5.5.2. Complete ligands
Complete-ligand UFs capture information on metal-bound ligands, e.g. there is a cyclic ~C~C~C~C~O~ fragment representing furan, tetrahydrofuran, etc. The metal atoms are included in the UF definition so that, for example, monodentate and bidentate acetato ligands correspond to different UFs. However, the type of metal is ignored, e.g. an iron-bound acetate would be assigned to the same UF as a nickel-bound acetate with the same coordination mode. Bonds between ligand and metal were taken into account when bond-type options were collated (so a singly bonded ligand–metal was considered a different bond-type option than double-bonded ligand = metal). Charges on metal atoms were ignored when atom-property options were collated since assignment of charges to metals is often somewhat arbitrary in the CSD (see §2). Data were compiled for all complete-ligand UFs occurring at least 200 times in the CSD. Geometry tests, preferred bond-type options etc. were defined where necessary as described in the preceding paragraph.
5.5.3. Substructures
A small number of UFs were manually defined from substructures in which all bond types were set to any and no H atoms were included. For example, one such substructure was a generalized description of an (possibly substituted) imidazol-2-ylidene carbene ligand. Any group of atoms in the CSD matching this substructure was deemed to belong to the UF defined by the substructure. Since molecules in the CSD containing this fragment are almost invariably coded with single bonds between the metal and the carbene carbon, use of this UF enables us to avoid the error of assigning a metal–carbon double bond. However, it is difficult to draw substructures that capture only the intended chemical systems. Also, problems were caused by overlapping substructure matches. As a consequence, we made very limited use of this category of UF.
5.5.4. Individual bonds
Individual-bond UFs comprise just two bonded atoms, X~Y. They are used primarily to assess the likelihood of multiple bonding involving metals, e.g. the Mo~Mo UF has four bond-type options because single, double, triple and quadruple bonds are all possible for this element pair. UFs were created for all XY pairs that exist in the CSD. Any XY pair involving two metal atoms gave rise to only one UF, e.g. all bonds in the CSD between iron and ruthenium were assigned to the same UF. Bonds involving two non-metal atoms were divided into several UFs, depending on whether or not the bond was cyclic and the number of metal and non-metal atoms to which X and Y were bonded. Bonds between a metal (X) and a non-metal (Y) were subdivided on the number of metal and non-metal atoms to which Y was bound. Bond-type and atom-property options were enumerated for each of the resulting UFs (charges on metal atoms were ignored) and the mean and standard deviation of the XY distance computed for use in geometry tests.
5.5.5. Individual atoms
An individual-atom UF comprises one non-metal atom and its immediate environment (i.e. bound neighbours). Specifically, atoms are assigned to the same individual-atom UF if identical in the following respects: atomic number; number of bound metal atoms; number of bound non-metal atoms; atomic numbers, non-metal coordination numbers and metal coordination status (yes or no) of bound non-metal atoms; cyclicities of bonds to bound non-metal atoms. Effectively, this is just a fine-grained atom-typing scheme, but it is convenient to refer to each atom type as an individual-atom UF for consistency with the rest of the algorithm. UFs in this category are not used in bond-type assignment but have an important role in charge assignment and in assessing assignment reliability. For example, if an unusual charge has been placed on an atom, it will be detected by the relevant individual-atom UF as being of low-probability, resulting in a warning to the user. All individual-atom UFs occurring at least once in the CSD were included in the data file. For each, all bond-type and atom-property options found to exist in the CSD were collated and the appropriate frequency data computed. A single geometry test was added automatically for all UFs in which the atom was bound to one, two or three non-metals, the test being on bond length, bond angle, and sum of bond angles, respectively.

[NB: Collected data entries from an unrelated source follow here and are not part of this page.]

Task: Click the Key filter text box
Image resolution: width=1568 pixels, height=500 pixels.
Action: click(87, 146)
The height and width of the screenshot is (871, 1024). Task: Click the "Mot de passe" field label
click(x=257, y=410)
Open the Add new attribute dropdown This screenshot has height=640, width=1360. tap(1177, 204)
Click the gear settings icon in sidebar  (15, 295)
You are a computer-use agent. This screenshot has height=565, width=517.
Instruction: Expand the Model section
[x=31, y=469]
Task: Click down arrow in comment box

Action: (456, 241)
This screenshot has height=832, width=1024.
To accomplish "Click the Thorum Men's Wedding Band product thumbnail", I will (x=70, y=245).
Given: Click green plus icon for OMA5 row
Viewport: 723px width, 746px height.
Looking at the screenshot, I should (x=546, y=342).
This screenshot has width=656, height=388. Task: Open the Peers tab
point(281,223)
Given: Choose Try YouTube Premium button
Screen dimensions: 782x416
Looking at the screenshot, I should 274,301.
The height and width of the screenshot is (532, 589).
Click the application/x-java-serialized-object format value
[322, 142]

5.6. Metal oxidation-state frequencies
One of the most important ways of assessing the reliability of a metallo-organic structure assignment is to calculate the metal oxidation state(s) that the structure assignment implies and estimate how probable it is (or they are). In order to do this, we needed a table of observed frequencies of occurrence of metal oxidation states. Since oxidation state is not currently a searchable field in the CSD, we inferred the data indirectly by parsing CSD compound names. Each name was searched for regular expressions that unambiguously indicated the presence of metals, including less-common variants such as argent(ate|a). We also searched for expressions indicating oxidation state, such as (0) or (vii). When (and only when) a compound name was found to contain just one metal and one oxidation state, the count of that metal in that oxidation state was incremented by one, resulting ultimately in the desired table of oxidation-state frequencies.
5.7. Bond-type and atom-charge assignment, overall procedure
The assignment of bond types and atom charges, and inference of missing H atoms, will be described using MIJFOA (Fig. 12 [triangle]) as an example. The overall procedure is as follows:
  • (i) Identify untyped fragments present in the structure and select those to be used for structure assignment. Calculate the probabilities of bond-type and atom-property options of the selected untyped fragments.
  • (ii) Using bond-type option probabilities, assign most probable bond types (if first time through the procedure) or most probable not yet tried (on subsequent iterations). Use Mogul algorithm to assign types to any bonds for which no untyped-fragment information is available.
  • (iii) Assign most probable atom properties that can be found, given the bond types assigned in step (ii).
  • (iv) Assess reliability of assignment.
  • (v) If assignment more reliable than any found previously, store it as the best assignment found so far.
  • (vi) If best assignment found so far is good enough, go to step (viii).
  • (vii) If there are further bond-type option combinations to try, go to step (ii).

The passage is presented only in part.